Remplacer, avantageusement, l’Ortanique

Le remplacement d’une variété par une autre apportant un plus en termes de qualité est un axe de croissance ayant fait ses preuves dans le domaine de l’agrumiculture. Les exemples de cette substitution qualitative, pour employer le vocabulaire des économistes, ne manquent pas, à commencer par celui qui est peut-être le plus emblématique : la substitution des Satsuma par des clémentines précoces de type Marisol, elles-mêmes remplacées plus tard par des  Clemenrubi. La nouvelle gamme d’hybrides tardifs peut avantageusement remplacer l’Ortanique, variété ayant peu de choses pour elle sur le marché du frais en dehors de sa tardiveté et de son aptitude au transport (gros calibre, grande difficulté à peler, etc.). Or, aujourd’hui, l’Ortanique pèse encore assez lourd au niveau commercial (vraisemblablement plus de 150 000 t), notamment dans la gamme espagnole. Par ailleurs, elle pourrait se positionner comme « petit agrume à jus », comme c’est déjà le cas chez certains distributeurs aujourd’hui, ou alimenter les marchés de l’Est à la recherche de prix attractifs.

Peu de croissance à attendre des substitutions avec les productions de l’hémisphère Sud

En revanche, les possibilités de substitution avec les productions les plus précoces de l’hémisphère Sud  apparaissent plus limitées. D’une part, les quantités en jeu sont restreintes sur la période considérée (volumes en baisse d’environ 35 000 à 40 000 t, dont plus de 20 000 t pour le seul mois de mai). D’autre part, elles sont largement composées durant cette période de Satsuma, spécialité à laquelle le marché anglais semble vouloir rester fidèle.

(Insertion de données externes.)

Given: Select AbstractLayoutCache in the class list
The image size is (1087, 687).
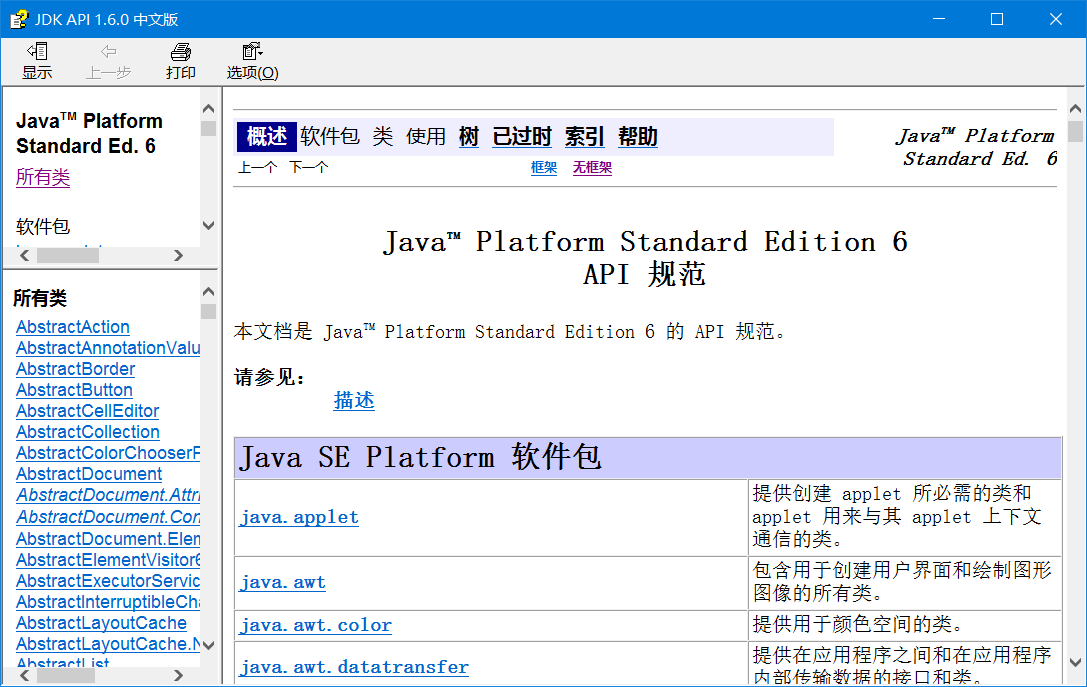Looking at the screenshot, I should pyautogui.click(x=101, y=623).
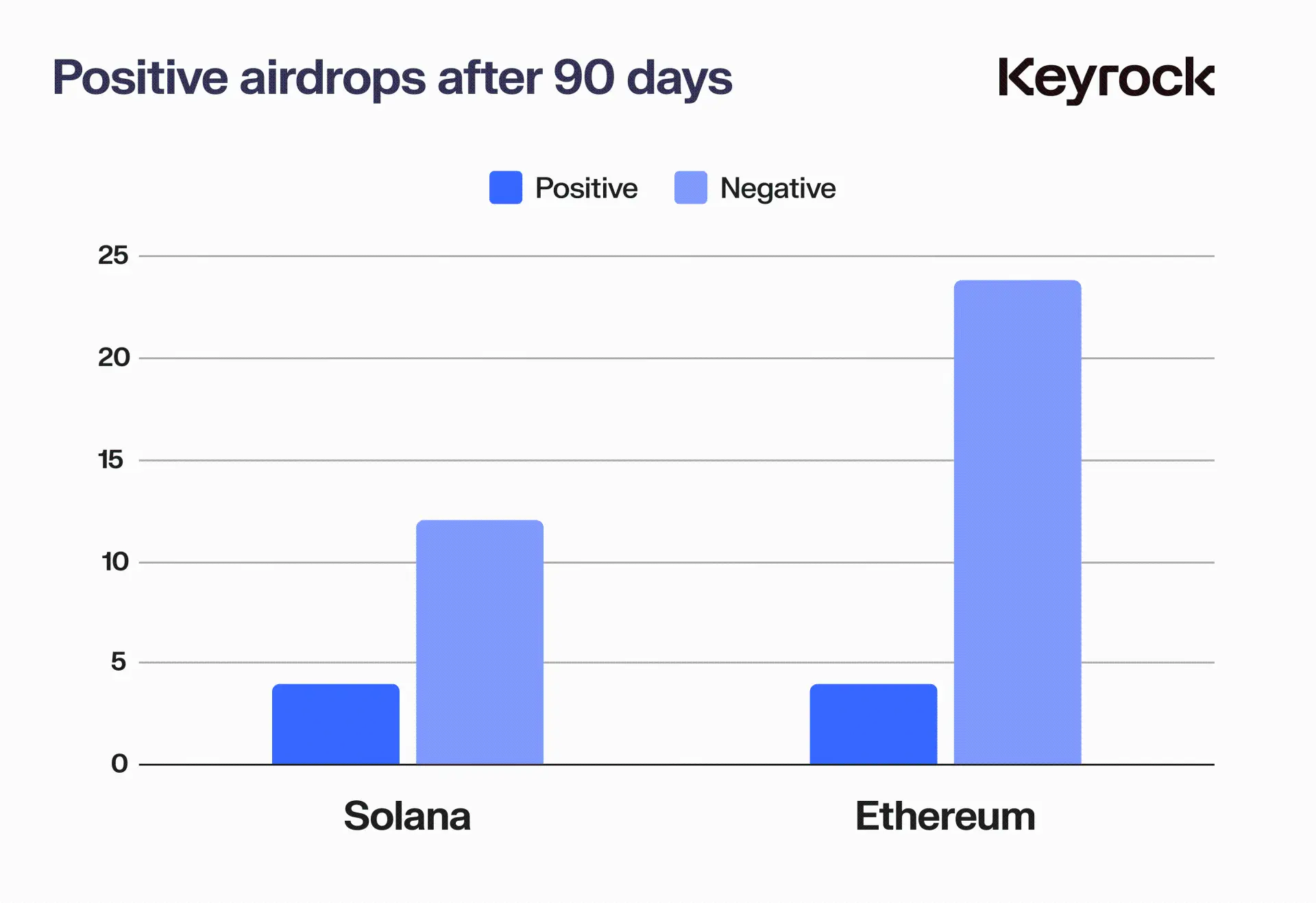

Préserver l’îlot de rentabilité du marché tardif

Cet article ne fait que mettre en lumière quelques postes de réflexion et n’a pas la prétention d’être une étude de marché. Il montre, néanmoins, que la plus grande vigilance s’impose quant à l’évolution du marché des petits agrumes tardifs. Des marges de croissance existent dans l’UE-28, en jouant sur la substitution qualitative ou en profitant du potentiel du marché de printemps. Cependant, les volumes à venir ne sont pas neutres. Ainsi, il faut aussi parallèlement travailler au développement des marchés lointains de diversification (Amérique du Nord et Asie, où tout reste à faire), et pourquoi pas réfléchir aussi à un système de promotion à l’image de celui mis en place pour les pommes club. Par ailleurs, il faut aussi lever le brouillard sur les volumes à venir des autres cultivars tardifs qui vont commencer à entrer en production très prochainement. La question se pose en particulier pour la Tango, tant au niveau des surfaces effectivement plantées (pas de chiffre officiel) que des conditions d’exploitation de cette variété. Il n’est pas exagéré de dire que l’enjeu est de premier ordre, car préserver l’îlot de rentabilité qui demeure sur ce segment de marché est capital pour les filières citricoles méditerranéennes.